Carbon-nitrogen materials as electrodes for reversible hydrogen storage in the proton battery

Porous carbon materials with high surface area and tuneable pore distribution have been proven as suitable materials for the electrochemical storage of hydrogen, without requiring very high pressures or very low temperature being used in commercial methods for storing hydrogen. The presence of nitrogen functional groups on the surface of porous carbon materials offers the direct electrochemical bonding to hydrogen, enhance the storage performance. This report presents the study on the novel synthesis of nitrogen bonded carbon materials, using melamine and terephthalaldehyde as the nitrogen and carbon rich precursors, respectively. The sample synthesis takes place in two batches; unactivated and activated materials. One batch of samples was investigated in an unactivated form and the other with chemical activation by potassium hydroxide (KOH). Further the materials were characterised for morphology, absorption analysis, electrical conductivity, and also investigated by the physical and chemical structural analysis. Nevertheless, the gravimetric maximum reversible atomic hydrogen (H) storage was examined in a proton battery system. The first batch of samples lead to honeycomb sheet-like structure, low BET surface area, broad pore sizes with low pore volume, high nitrogen content, low electrical conductivity, while the activated sample has shown the disordered morphology, very high BET surface area, ultra micro-pores with large pore volume, rich in carbon amount, and optimal electrical conductivity. The results show the H- storage capacity of the unactivated samples increased monotonically with an increase of the melamine (nitrogen) proportion. However, for the activated samples, H storage capacity decreased with an increase of melamine as a precursor.
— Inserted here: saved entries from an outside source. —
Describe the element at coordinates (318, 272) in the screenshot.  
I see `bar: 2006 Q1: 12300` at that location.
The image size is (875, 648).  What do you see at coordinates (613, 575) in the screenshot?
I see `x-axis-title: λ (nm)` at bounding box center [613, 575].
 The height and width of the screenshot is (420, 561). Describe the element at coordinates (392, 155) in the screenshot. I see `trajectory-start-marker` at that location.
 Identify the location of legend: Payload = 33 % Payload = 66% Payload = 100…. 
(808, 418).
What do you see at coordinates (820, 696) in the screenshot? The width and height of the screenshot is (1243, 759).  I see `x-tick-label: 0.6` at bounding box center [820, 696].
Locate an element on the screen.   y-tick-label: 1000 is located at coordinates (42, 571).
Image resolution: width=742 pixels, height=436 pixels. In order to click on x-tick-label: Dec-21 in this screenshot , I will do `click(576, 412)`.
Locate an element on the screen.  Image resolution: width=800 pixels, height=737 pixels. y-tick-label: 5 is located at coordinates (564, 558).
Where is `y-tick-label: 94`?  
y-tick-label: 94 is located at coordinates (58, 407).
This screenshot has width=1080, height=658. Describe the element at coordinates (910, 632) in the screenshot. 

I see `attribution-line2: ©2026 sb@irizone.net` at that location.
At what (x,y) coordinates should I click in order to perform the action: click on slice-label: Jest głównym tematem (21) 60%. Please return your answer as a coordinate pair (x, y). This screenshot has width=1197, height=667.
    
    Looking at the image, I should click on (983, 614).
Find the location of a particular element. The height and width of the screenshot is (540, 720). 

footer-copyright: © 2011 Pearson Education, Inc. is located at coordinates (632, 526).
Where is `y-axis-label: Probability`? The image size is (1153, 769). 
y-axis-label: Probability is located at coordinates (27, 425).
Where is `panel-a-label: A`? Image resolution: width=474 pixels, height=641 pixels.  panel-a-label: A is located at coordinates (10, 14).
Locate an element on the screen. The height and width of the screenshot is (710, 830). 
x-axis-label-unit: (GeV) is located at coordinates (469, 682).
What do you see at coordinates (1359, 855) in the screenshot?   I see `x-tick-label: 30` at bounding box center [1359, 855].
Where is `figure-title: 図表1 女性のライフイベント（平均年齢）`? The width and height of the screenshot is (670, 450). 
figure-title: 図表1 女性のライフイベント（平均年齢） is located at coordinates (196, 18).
The highest gravimetric reversible H storage capacities of 0.44 wt% were found for the unactivated sample and the H storage of 0.62 wt% for the activated materials. At the end, the future prospects of carbon-nitrogen materials as electrode for H storage are discussed. However, the atomic storage in such materials has been less explored in literature. Nevertheless, the H storage phenomenon in proton battery can surpass many commercially available hydrogen storage methods, which often require either very high pressure or extremely low temperature.